**Provided material**
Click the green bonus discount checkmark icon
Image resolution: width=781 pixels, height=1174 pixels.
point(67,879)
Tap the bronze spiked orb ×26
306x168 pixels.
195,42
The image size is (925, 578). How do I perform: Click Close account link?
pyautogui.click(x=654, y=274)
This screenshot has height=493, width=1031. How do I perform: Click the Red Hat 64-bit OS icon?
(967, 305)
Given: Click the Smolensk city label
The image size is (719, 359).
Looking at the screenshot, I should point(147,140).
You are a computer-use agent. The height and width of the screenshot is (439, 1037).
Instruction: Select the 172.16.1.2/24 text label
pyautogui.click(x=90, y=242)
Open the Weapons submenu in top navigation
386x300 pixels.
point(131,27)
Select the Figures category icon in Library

**What is required**
What's needed is a word-for-word copy of the lines from the one holding "The image size is (925, 578)." through the final line of the data.

**Answer**
The image size is (925, 578). How do I perform: Click Close account link?
pyautogui.click(x=654, y=274)
This screenshot has height=493, width=1031. How do I perform: Click the Red Hat 64-bit OS icon?
(967, 305)
Given: Click the Smolensk city label
The image size is (719, 359).
Looking at the screenshot, I should point(147,140).
You are a computer-use agent. The height and width of the screenshot is (439, 1037).
Instruction: Select the 172.16.1.2/24 text label
pyautogui.click(x=90, y=242)
Open the Weapons submenu in top navigation
386x300 pixels.
point(131,27)
Select the Figures category icon in Library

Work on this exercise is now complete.